Ankit Kedia is the founder and lead investor of Capital A. Ankit is a second-gen entrepreneur who took his family business Manjushree Technopack to a leadership position in the plastic packaging industry across the South Asia region. Ankit is a passionate angel investor and Capital-A is the formalization of this very passion, into something bigger and meaningful. After all, business begins with a B, and venture capital begins with Capital-A!
It is often said that adversity brings out the best of opportunities – the current pandemic is no exception. Throughout the Indian startup landscape, new launches, fund-raising rounds and other exciting events are taking place almost on a daily basis. It is quite heartening to see such traction in the market even during the course of a pandemic. However, it also merits a discussion on the various aspects of fund raising, and how raising capital could be a double-edged sword for startups that don’t undertake due diligence. There are also several risks associated with fund-raising which most startup founders don’t factor in. Let’s take a look at both sides of the coin.

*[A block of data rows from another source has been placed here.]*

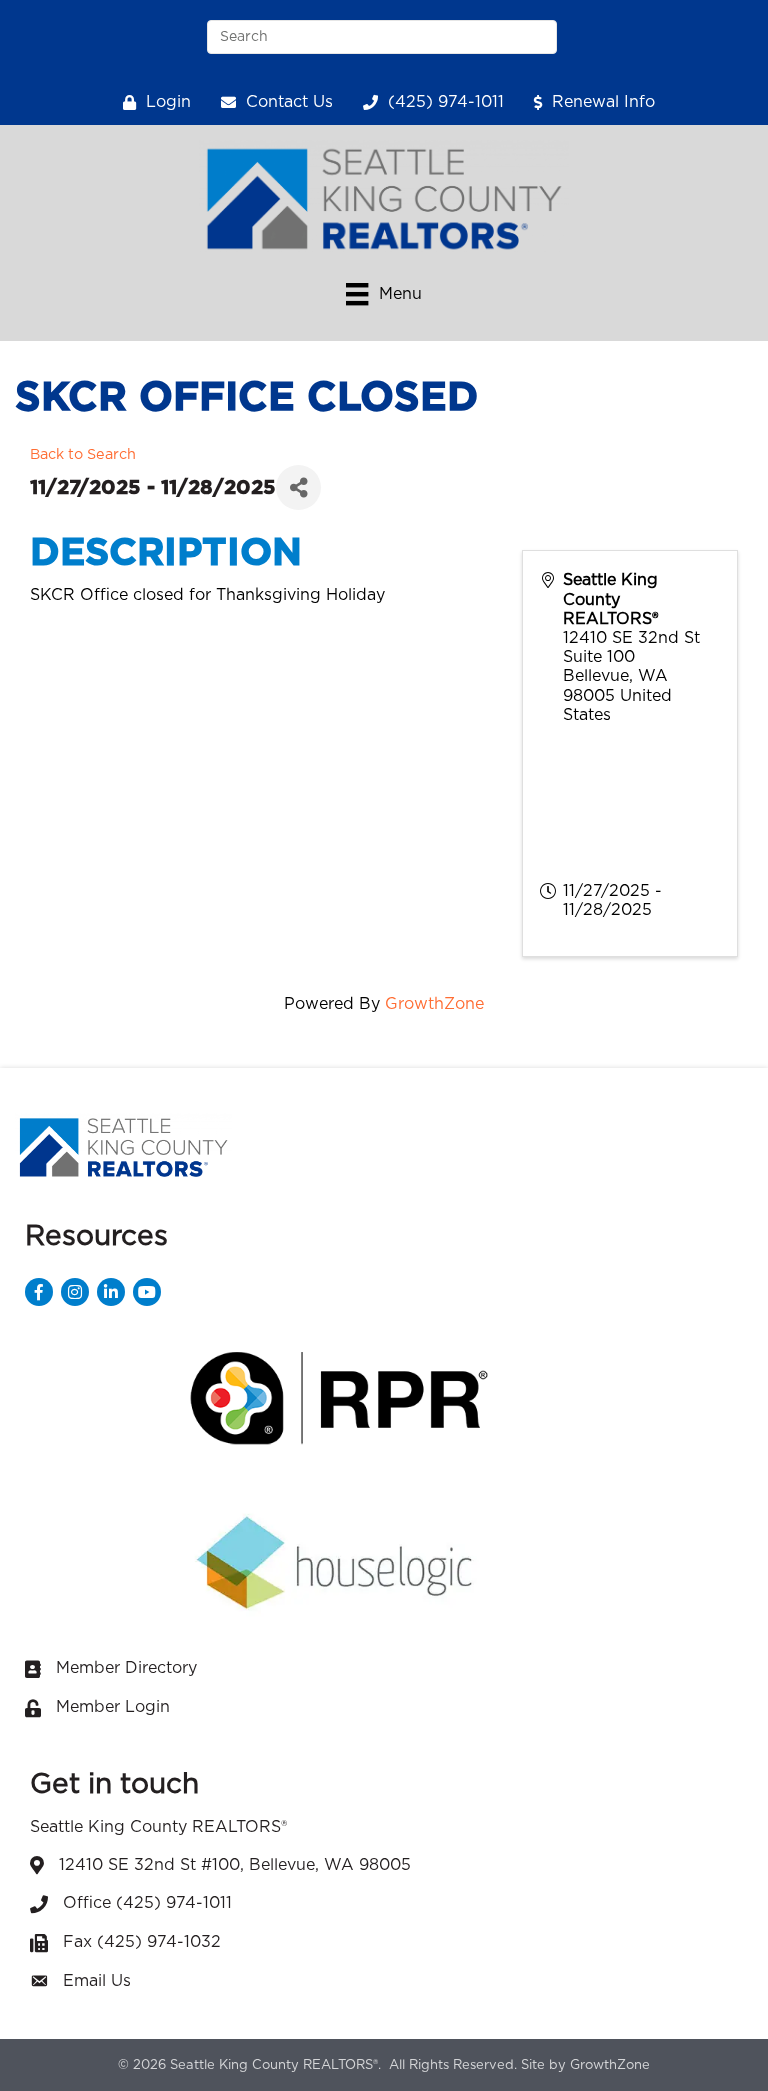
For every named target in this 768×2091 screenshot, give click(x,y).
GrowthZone (434, 1004)
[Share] (298, 487)
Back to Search (83, 454)
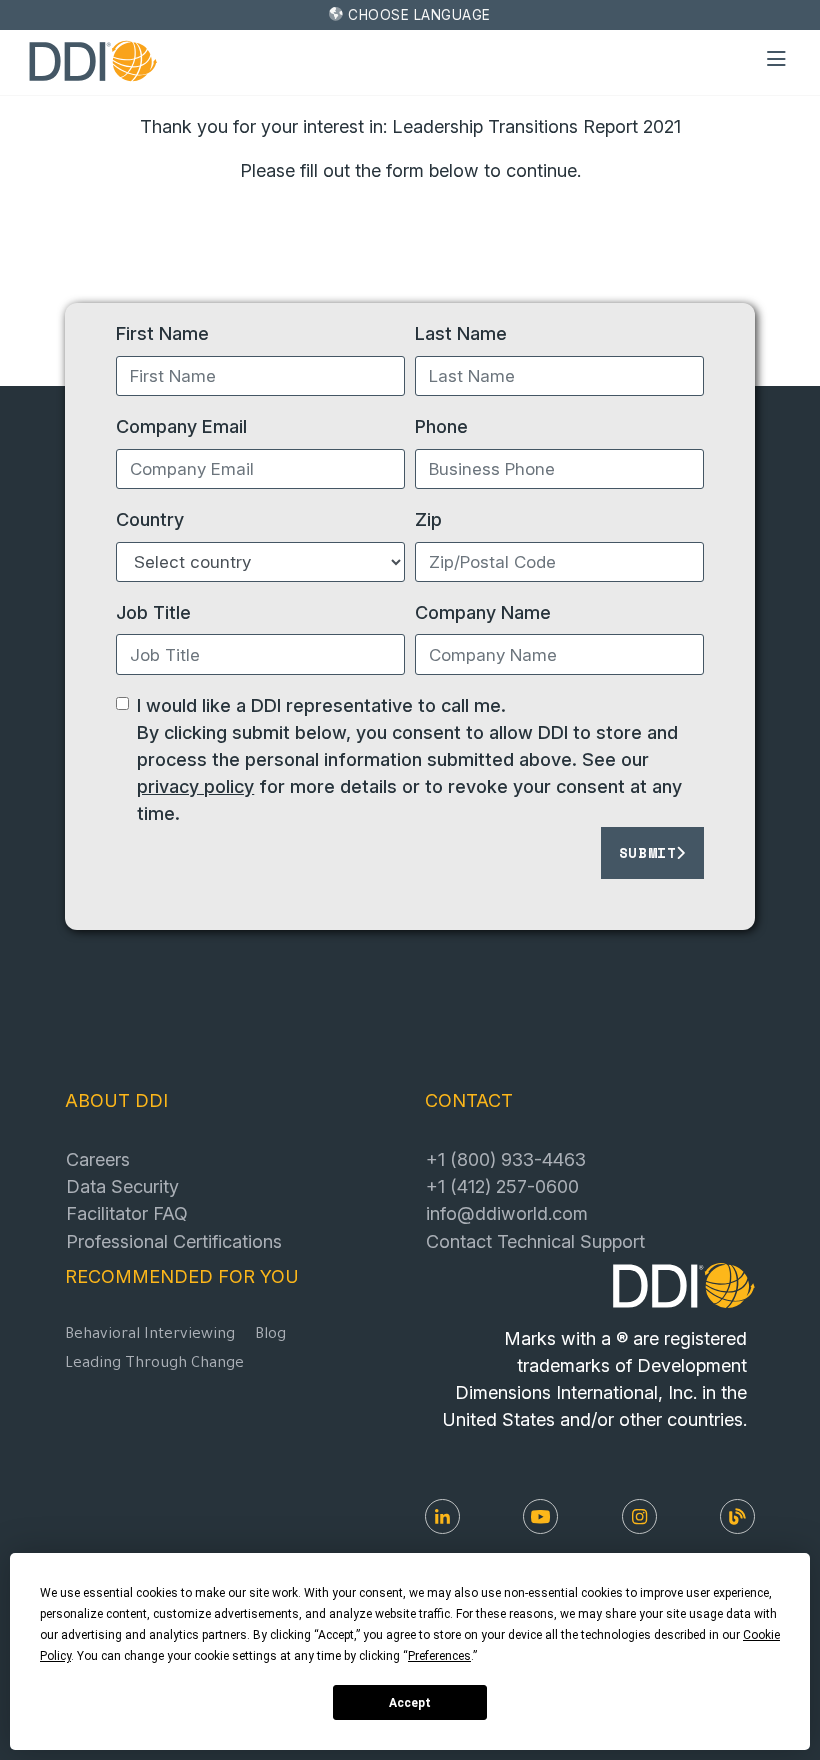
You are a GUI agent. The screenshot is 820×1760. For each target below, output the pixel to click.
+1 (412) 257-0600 (502, 1186)
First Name (162, 333)
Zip (428, 519)
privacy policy (195, 786)
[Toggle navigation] (777, 60)
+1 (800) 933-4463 (506, 1159)
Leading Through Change (154, 1364)
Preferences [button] (439, 1656)
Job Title (153, 612)
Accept (410, 1703)
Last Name (461, 333)
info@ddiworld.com (507, 1213)
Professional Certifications (174, 1241)
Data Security (122, 1186)
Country (150, 519)
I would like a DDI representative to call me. (321, 705)
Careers (98, 1159)
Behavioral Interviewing (150, 1335)
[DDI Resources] (737, 1516)
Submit (648, 852)
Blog (270, 1335)
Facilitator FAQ (127, 1213)
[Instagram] (639, 1516)
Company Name (483, 612)
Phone (441, 426)
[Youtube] (540, 1516)
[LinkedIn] (442, 1516)
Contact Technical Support (535, 1241)
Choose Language (419, 15)
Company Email (181, 426)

Advantages of Venture Funding
Faster scalability – Despite a great idea or a good market entry opportunity, bootstrapping could adversely impact scalability especially if a startup operates in a highly competitive domain. For instance, a bootstrapped startup could be overtaken by another one with deeper pockets and the ability to expand faster. On the other hand, when you have venture capital, you can scale up to a demonstratable size and hire the critical talent required to take the business to the next level. There are always going to be ventures like Naukri.com that the founders managed to sustain for a long time before raising capital. However, companies like that had a first-mover advantage and a model that allowed for lean and scalable operations.
Credibility among investors – Receiving investments from venture capitalist firms lends credibility to a business idea and its growth potential. Any investor, even at the seed or pre-seed stage performs a deep analysis of the company pitch, and backs a business only when there is genuine potential. This is not the dot com era when you get funded on the basis of just an idea but one where investment is done on the merit of the prototype. For instance, we can look at Pharmeasy, a company that has consistently appealed to investors. The online pharmacy has raised $975 million in five funding rounds in 2021 itself. Similarly, B2B commerce startup OfBusiness has raised over half a billion dollars in 4 funding rounds this year.
Access to intangible resources – Going beyond capital infusion, funding will also get you an opportunity to network, and get expert mentoring as well as entrepreneurial support from your investors as well as the network in your sector. Legal guidance, tax advice and introduction to other contacts can go a long way in establishing a business with deeper roots which would otherwise be a challenge for a self-managed entrepreneur.
Greater financial flexibility – Institutional business loans or bootstrapping can put a constant pressure of scheduled repayments and generating cash flow faster on the entrepreneurs. Whereas Venture capital gives a longer rope as far as focusing on business growth and product development strategies are concerned. Therefore, if an entrepreneur has done adequate groundwork and has complete clarity of how to handle the investments, raising capital can give greater financial flexibility to scale.
Need for financial prudence and contingency planning
Now that we have looked at the pluses of fund-raising, and agreed that it is a great way for startups to scale and sustain operations, we also need to look at the potential risks involved. One of the biggest mistakes people make is that they create a business plan, come to conclusion about what will work and design a roadmap to reach their goals. However, as the pandemic has highlighted, there are ample unseen, unpredictable and disruptive scenarios that could hit the business anytime. A pandemic, a war, a natural calamity or social unrest has forced businesses to fold up alongside the lack of financial prudence. There are a lot of startups that failed either because they burned cash faster than they should have or they didn’t have a plan B in place.
Plan B or contingency plan is as important as your original business plan in today’s scenario. There could be delays, things might prove to be costlier than anticipated, or you might struggle to find the right talent or vendors. Doodhwala, Local Banya, Zebpay, and Jabong are some of the most renowned names in the Indian startup sector that failed to keep going despite raising a lot of early-stage capital.
There is no doubt that you don’t want your startup to be listed alongside the failures, and that’s why you must maintain financial accountability and spend only when it is absolutely necessary even if you have raised funds. Typically, companies should have a specific reserve that can take care of their cash burn needs for a lean year or two. Another important thing to do is to keep tracking the progress, not only from the increase in ARR perspective, but on parameters like product awareness, quality and customer service etc.
When a holistic situational awareness and strategy with long-term resilience is followed, businesses are able to make the most of the funds raised, and grow better, faster and stronger. As a founder, you are always going to be the best judge, but keeping these points in mind will help you take better informed decisions!